Hacker News new | ask | show | jobs
by throwawaysea 1747 days ago
Yes it’s like that. Mastodon has the same thing going on, where the main index from their official site and the biggest instances won’t peer with you (let your users and theirs interact in each other’s instances) unless you implement their rules and moderation requirements in your instance. For mastodon what that means is that instances that aren’t progressive/far left aren’t welcome and are essentially not viable because they have no user base or network effects to seed their community with.
2 comments

What does this look like to the average user?

I'm imagining - finding a topic or person or something that you want to follow, and then, your 'instance' / host pops up with "the thing you are trying to get data from is banned from this host".

Seems like an excellent opportunity to upsell someone to starting their own host / own rules system.. Star your own droplet for $10 a month maybe?

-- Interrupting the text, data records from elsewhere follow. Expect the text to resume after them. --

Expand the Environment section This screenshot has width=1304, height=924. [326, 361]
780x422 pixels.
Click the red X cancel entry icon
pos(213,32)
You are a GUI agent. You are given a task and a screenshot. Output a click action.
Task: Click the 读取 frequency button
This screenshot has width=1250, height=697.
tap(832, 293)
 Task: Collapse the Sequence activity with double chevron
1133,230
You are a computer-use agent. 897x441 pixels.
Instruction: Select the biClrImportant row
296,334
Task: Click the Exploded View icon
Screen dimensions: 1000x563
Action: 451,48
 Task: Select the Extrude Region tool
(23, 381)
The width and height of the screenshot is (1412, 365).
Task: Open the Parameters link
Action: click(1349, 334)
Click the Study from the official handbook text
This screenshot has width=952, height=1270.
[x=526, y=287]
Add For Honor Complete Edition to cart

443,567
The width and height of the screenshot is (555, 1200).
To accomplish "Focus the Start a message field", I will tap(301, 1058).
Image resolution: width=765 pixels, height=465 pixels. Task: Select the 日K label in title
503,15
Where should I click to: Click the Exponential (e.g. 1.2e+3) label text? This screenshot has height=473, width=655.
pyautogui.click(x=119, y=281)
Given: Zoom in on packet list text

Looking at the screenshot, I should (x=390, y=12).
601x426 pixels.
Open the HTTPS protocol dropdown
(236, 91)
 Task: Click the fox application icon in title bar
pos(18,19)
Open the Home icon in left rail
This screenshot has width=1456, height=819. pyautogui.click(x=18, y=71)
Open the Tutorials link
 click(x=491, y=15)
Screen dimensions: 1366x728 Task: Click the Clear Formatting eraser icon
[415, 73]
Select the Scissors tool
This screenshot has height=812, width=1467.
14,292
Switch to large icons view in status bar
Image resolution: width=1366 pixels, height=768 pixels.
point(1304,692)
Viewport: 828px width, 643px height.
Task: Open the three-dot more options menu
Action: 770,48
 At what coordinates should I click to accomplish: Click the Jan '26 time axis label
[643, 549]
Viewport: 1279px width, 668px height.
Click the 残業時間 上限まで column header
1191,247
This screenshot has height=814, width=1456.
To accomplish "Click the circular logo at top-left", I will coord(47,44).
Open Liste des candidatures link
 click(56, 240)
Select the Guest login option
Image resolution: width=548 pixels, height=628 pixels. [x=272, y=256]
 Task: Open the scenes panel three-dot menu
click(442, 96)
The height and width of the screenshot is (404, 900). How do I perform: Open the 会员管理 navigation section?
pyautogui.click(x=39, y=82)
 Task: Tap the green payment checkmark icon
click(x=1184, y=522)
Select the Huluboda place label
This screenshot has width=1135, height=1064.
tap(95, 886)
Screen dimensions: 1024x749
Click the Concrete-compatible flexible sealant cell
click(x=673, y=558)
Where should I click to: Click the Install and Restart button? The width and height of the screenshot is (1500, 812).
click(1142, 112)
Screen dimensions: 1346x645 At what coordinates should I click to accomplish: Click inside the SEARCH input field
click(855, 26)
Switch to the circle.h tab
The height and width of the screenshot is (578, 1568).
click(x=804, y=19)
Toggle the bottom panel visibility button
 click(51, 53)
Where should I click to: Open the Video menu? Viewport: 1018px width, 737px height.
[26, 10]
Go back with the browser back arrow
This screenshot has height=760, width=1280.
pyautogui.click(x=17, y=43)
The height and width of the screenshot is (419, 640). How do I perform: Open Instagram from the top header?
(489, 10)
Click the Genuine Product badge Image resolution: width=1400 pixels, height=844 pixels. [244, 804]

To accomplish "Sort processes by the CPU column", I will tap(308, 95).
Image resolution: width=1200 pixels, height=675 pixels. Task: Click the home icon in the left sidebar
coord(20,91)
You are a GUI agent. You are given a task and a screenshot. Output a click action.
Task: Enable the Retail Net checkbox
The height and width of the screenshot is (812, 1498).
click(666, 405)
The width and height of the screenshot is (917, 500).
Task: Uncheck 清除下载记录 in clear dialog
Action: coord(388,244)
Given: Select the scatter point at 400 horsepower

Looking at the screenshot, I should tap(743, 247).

Mastodon provides you with a 'federated timeline'. Basically your feed is a list of all posts the instance your account is on knows about, based on what the instance owners have configured. So you see all the posts directly from users in your instance, made on your instance, and also posts from other users in your subset of the fediverse, determined by what other instances your instance peers with. You can interact with users from other instances by referencing their handle and instance. So instead of @bob it would be more like @bob@xyz where xyz is the instance. You can follow a user from a different instance. Oddly, even though you can filter your federated timeline to your local instance, you cannot filter it to any other specific instance - for that you would need to create an account on that instance and view its local timeline. So basically it gives you a broader audience and user community than just your specific instance.

Some useful links that explain it further:

https://www.theverge.com/2017/4/7/15183128/mastodon-open-sou...

https://kevq.uk/how-does-mastodon-work/

https://docs.joinmastodon.org/user/network/

Fascinating. Well that clearly doesn't work. It's almost like having an index at all forces a ranking or framing. And so perhaps the index itself is what needs to go.